* _引用記事_:
....

作家の上橋菜穂子さん(62)が14日、東京都内で講演し、作家を志した経緯や創作の背景を語った。
上橋さんは「精霊の守(も)り人(びと)」など「守り人」シリーズや「獣(けもの)の奏者(そうじゃ)」シリーズなどを手がけ、2014年に国際アンデルセン賞の作家賞に輝いた。
小さい頃から本と格闘技が大好きだった。中学に入ると親に本を買ってもらえなくなり、弟の部屋にあったローズマリ・サトクリフ「太陽の戦士」を読んだのが「物語を書きたい」と明確に思ったきっかけになった。「襟首をつかまれたように、少年と森のにおいを嗅ぎながら人生を駆け抜けた気がした。本を閉じて、自分がどこにいるかわからなくなった」と振り返る。
大学では文化人類学と出会い、「人々は社会とどう触れ合い、自然とどう付き合うのか」と考えるように。作品にはそんな問題意識がにじんでいる。

....

* _課題 A_:
上橋菜穂子さんの講演を伝える記事に、作品名またはシリーズ名として挙げられているものをすべて列挙してください。
* _課題 B_:
記事の一部を原文どおりに書き写してください。「作家の上橋菜穂子さん(62)」を含む語句から始め、「んな問題意識がにじんでいる。」の後で止めること。

* _提示情報_:

....

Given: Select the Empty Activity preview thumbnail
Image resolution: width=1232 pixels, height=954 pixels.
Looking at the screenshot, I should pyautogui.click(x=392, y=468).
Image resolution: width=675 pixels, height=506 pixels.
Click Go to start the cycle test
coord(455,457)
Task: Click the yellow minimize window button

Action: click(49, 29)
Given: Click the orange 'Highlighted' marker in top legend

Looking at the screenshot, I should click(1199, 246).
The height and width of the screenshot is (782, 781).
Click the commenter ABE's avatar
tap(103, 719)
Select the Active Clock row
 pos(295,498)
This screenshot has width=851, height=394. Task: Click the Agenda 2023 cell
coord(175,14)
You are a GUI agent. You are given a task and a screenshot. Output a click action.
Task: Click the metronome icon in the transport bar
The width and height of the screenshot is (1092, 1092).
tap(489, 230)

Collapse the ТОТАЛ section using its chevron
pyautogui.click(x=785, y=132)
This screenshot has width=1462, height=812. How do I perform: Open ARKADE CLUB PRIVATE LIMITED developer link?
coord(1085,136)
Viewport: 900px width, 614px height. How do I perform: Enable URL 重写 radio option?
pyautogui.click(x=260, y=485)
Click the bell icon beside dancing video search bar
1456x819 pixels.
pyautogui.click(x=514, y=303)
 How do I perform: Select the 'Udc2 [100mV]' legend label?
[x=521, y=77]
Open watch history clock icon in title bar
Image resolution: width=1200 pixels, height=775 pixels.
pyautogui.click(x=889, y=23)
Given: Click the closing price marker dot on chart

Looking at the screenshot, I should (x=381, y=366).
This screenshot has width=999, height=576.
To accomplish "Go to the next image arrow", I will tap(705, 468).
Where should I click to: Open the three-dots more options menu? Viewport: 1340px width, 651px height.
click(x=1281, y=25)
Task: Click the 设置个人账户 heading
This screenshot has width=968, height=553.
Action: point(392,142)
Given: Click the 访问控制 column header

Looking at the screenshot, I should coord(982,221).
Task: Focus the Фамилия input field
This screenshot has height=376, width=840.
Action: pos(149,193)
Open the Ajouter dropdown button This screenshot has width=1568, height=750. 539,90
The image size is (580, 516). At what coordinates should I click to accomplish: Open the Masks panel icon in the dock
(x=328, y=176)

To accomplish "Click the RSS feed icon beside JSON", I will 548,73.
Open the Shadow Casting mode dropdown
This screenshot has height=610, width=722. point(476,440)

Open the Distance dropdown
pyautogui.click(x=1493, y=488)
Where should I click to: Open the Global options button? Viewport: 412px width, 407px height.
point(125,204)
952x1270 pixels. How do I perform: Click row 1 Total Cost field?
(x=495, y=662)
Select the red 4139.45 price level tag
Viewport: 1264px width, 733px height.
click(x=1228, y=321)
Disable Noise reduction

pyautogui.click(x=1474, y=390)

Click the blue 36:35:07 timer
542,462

....

* _解答 A_:
「精霊の守り人」、「守り人」シリーズ、「獣の奏者」シリーズ、「太陽の戦士」

* _解答 B_:
作家の上橋菜穂子さん(62)が14日、東京都内で講演し、作家を志した経緯や創作の背景を語った。
上橋さんは「精霊の守(も)り人(びと)」など「守り人」シリーズや「獣(けもの)の奏者(そうじゃ)」シリーズなどを手がけ、2014年に国際アンデルセン賞の作家賞に輝いた。
小さい頃から本と格闘技が大好きだった。中学に入ると親に本を買ってもらえなくなり、弟の部屋にあったローズマリ・サトクリフ「太陽の戦士」を読んだのが「物語を書きたい」と明確に思ったきっかけになった。「襟首をつかまれたように、少年と森のにおいを嗅ぎながら人生を駆け抜けた気がした。本を閉じて、自分がどこにいるかわからなくなった」と振り返る。
大学では文化人類学と出会い、「人々は社会とどう触れ合い、自然とどう付き合うのか」と考えるように。作品にはそんな問題意識がにじんでいる。